By Mychael Jones and John Ferrannini
An American River College student held a silent protest outside the Student Center on Nov. 24 in response to an anti-Muslim protest that took place one week earlier in the same location.
Burak Kocal, the student who was protesting, said that the anti-Muslim activists who erected a sign that read “Why Islam Kills” frightened him.
“I remember after Tuesday I was properly scared to be in America,” said Kocal. “On Thursday, I felt I had to do something.”
Kocal stood outside with a blindfold wrapped around his head while holding up a sign that asked passers-by to hug him if they agreed that Muslims should be treated with respect.
On Nov. 17, activists erected a sign that read “Why Islam Kills,” provoking an intense religious debate with students.

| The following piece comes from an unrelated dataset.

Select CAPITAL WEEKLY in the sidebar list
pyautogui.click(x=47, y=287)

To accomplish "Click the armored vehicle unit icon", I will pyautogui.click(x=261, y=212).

Coming on the heels of the Islamic State’s attack in Paris that left 129 people dead and hundreds injured on Nov. 13, the activists — who identified themselves as Christians but refused to identify with any organized group — said that they wanted to “engage people.”
Keith Humphrey, one of the activists, said that he was surprised at the number of Muslims who attend ARC.
“We’re encountering actual Arabic Muslims. I didn’t expect to go head-to-head with them. There must be hundreds of them on this campus,” said Humphrey. “The main purpose of making a controversial statement is to engage people. You have to make something controversial to get their attention. … If we don’t have an in — a controversial statement — we’re not talking to anyone.”
The activists were met with opposition from both Muslim and non-Muslim students, who said that the message that “Islam kills” is both offensive and wrong.
“Only 0.2 percent of the so-called ‘Muslims’ are killing anybody,” said Muslim ARC student Awais Khan. “It’s against our religion, which says that if you kill one person, you kill the whole human race.”
Former ARC student Hamzah Ahmad, who is also a Muslim, said that the anti-Muslim activists had a false understanding of his religion.
“I can be out here all day saying ‘I’m Muslim, I’m Muslim’ but if I’m not following the right path, I’m not following the religion of peace, then I’m not a Muslim no matter how much I say,” said Ahmad. “Do you know what the word Islam means? It means peace. It’s the religion of peace, brother.”
For his part, an activist that can only be identified as Dick (he did not give his name, and Humphrey declined to give his last name) said that Islam as a whole is a “religion doing horrible things.”
“Our sign is truthful,” Dick said. “The history of Islam has always been one of violence.”
Los Rios police and Student Life Supervisor Juan Miguel Blanco went out to the booth to see what was going on.
“There is a fine line between hate speech and free speech,” said Blanco.
Jordan Schauberger and Kameron Schmid contributed to this report.